** Opening The data block **

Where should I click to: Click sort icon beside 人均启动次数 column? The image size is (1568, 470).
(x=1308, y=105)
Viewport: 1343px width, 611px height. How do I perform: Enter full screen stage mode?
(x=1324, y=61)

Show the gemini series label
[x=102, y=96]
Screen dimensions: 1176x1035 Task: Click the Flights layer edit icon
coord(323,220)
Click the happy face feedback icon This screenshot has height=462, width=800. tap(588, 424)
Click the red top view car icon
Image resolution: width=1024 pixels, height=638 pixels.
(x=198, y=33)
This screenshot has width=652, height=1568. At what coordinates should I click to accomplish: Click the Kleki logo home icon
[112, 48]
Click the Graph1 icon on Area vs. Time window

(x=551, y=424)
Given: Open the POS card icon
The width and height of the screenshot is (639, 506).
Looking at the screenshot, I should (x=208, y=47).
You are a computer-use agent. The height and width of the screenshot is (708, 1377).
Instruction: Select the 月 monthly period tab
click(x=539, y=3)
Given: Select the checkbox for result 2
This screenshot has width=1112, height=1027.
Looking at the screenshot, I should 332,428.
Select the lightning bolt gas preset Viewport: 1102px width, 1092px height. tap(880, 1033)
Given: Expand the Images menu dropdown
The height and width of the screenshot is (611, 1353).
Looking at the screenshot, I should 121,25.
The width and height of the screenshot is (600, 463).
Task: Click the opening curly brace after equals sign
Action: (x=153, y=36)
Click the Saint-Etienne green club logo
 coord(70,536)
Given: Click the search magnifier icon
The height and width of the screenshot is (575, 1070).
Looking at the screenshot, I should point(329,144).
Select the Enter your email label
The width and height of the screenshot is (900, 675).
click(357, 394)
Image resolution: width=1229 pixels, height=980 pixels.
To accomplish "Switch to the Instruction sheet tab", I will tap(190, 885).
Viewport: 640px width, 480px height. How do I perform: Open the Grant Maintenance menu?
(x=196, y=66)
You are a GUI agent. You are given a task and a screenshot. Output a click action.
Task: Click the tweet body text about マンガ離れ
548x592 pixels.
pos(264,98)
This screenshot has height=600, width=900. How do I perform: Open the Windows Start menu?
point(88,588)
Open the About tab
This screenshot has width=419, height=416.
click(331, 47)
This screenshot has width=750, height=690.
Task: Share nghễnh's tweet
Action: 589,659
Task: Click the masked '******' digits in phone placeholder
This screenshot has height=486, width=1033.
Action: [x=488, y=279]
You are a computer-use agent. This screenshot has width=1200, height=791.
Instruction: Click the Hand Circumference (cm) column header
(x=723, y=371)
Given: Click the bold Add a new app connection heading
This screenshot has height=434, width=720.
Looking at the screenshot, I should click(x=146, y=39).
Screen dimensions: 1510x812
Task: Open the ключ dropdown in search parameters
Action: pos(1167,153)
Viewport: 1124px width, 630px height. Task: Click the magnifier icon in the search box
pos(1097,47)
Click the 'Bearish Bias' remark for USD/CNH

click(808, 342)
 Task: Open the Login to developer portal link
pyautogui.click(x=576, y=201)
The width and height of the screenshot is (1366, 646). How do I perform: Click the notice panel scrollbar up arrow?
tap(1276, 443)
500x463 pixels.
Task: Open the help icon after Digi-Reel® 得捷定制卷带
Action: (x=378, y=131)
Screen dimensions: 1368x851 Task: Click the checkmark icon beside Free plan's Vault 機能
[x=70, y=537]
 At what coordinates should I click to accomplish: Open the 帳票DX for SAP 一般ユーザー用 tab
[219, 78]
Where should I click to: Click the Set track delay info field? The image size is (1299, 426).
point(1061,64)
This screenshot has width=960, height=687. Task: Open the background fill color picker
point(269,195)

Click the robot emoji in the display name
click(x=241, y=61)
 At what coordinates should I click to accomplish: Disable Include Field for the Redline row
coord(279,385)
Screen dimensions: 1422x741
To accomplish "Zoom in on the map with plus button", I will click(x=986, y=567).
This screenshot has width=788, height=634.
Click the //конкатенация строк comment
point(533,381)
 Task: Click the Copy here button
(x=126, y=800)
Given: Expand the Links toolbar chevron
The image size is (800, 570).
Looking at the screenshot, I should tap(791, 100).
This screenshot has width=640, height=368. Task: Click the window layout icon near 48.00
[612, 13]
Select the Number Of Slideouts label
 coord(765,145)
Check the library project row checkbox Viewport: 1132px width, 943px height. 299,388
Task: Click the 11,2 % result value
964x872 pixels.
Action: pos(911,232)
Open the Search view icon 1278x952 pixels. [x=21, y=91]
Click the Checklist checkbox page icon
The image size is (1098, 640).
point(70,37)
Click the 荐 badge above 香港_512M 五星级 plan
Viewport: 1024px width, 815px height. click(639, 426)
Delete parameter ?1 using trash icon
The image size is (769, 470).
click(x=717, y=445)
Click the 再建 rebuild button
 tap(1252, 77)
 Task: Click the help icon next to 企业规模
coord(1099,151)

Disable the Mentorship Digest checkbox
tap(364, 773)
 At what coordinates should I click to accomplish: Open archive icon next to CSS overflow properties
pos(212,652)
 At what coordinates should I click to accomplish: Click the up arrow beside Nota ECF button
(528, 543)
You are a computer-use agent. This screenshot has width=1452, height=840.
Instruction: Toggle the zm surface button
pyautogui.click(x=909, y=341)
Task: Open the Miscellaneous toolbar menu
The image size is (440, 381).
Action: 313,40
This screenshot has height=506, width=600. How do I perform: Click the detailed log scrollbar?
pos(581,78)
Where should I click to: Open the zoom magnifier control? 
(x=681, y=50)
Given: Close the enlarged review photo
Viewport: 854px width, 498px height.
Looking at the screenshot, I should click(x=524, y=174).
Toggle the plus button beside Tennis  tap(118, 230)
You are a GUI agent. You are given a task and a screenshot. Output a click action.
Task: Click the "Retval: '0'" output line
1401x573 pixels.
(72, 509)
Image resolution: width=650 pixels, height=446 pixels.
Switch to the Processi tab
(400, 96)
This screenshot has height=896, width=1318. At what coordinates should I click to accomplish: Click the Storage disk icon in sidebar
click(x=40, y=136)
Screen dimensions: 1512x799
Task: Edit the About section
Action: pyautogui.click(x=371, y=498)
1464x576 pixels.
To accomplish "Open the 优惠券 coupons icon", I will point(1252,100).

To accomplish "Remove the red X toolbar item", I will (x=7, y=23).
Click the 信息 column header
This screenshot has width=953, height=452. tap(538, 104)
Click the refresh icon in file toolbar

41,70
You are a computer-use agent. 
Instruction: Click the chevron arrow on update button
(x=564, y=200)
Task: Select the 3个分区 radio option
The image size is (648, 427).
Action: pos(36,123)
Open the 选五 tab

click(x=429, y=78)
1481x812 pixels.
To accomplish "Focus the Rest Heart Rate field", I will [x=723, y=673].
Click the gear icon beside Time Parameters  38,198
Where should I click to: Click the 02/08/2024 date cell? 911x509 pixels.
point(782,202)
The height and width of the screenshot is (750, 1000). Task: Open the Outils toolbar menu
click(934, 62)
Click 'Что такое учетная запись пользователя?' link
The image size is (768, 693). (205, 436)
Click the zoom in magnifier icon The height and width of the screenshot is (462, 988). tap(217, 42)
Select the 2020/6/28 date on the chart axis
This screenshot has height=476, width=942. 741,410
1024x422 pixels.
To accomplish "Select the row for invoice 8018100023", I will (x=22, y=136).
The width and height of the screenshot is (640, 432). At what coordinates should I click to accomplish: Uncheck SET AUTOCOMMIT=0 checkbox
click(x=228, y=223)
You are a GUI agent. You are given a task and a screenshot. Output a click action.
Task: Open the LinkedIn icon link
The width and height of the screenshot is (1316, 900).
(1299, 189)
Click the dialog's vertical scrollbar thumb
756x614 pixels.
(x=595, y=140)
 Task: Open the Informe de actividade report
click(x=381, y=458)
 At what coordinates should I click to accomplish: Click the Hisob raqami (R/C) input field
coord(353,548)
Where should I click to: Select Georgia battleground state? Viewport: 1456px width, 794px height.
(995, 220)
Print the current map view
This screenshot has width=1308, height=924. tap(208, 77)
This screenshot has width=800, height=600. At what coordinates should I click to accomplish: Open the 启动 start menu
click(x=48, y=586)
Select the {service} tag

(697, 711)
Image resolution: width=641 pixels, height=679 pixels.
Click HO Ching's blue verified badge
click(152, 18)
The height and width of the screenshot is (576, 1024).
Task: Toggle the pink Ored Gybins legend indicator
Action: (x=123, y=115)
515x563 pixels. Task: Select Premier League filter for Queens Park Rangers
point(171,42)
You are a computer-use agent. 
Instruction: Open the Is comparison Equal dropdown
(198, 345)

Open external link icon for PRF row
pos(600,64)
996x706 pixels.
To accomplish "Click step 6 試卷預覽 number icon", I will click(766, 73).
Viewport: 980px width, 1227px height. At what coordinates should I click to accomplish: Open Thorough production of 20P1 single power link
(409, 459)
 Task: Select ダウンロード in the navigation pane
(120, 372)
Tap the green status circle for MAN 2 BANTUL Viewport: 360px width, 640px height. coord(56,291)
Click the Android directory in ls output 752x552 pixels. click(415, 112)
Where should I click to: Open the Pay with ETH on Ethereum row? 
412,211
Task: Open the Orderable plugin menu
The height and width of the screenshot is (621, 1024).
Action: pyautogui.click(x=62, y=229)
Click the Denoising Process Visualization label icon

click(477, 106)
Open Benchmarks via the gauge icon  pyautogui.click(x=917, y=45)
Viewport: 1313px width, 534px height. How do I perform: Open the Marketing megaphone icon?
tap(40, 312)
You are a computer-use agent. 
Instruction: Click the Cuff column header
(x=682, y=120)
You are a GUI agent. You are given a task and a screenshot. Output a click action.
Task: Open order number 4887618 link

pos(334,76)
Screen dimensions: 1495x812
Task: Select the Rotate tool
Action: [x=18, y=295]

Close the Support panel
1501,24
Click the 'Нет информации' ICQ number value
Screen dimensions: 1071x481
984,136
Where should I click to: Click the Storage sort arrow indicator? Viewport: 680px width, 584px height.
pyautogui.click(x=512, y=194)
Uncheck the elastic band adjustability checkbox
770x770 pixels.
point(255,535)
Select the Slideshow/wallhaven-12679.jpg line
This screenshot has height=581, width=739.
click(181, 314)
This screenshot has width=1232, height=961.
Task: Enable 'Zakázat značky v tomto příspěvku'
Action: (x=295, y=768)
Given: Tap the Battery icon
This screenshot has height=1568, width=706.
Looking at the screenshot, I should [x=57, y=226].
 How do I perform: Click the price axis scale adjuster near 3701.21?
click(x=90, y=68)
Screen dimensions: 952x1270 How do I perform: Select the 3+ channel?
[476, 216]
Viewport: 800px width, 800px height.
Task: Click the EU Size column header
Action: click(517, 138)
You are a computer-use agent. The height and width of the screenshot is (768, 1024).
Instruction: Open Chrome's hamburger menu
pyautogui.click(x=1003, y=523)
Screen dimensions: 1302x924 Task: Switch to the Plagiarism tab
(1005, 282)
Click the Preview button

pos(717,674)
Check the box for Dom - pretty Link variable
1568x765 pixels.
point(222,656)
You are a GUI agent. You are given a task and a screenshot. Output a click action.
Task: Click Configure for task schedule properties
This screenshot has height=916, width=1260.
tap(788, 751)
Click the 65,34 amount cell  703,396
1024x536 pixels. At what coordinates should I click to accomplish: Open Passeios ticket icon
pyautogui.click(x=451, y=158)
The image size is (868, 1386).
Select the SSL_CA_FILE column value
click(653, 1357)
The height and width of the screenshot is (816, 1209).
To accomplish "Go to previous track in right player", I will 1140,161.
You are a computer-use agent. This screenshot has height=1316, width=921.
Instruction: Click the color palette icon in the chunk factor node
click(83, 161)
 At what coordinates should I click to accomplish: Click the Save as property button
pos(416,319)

** Closing The data block **

- _What you have to do_:
In the entries above, restate word for word the lines between the one holding "The width and height of the screenshot is (640, 432)." and the one holding "Task: Open the LinkedIn icon link", inclusive, and nothing besides.

- _Solved problem_:
The width and height of the screenshot is (640, 432). At what coordinates should I click to accomplish: Uncheck SET AUTOCOMMIT=0 checkbox
click(x=228, y=223)
You are a GUI agent. You are given a task and a screenshot. Output a click action.
Task: Open the LinkedIn icon link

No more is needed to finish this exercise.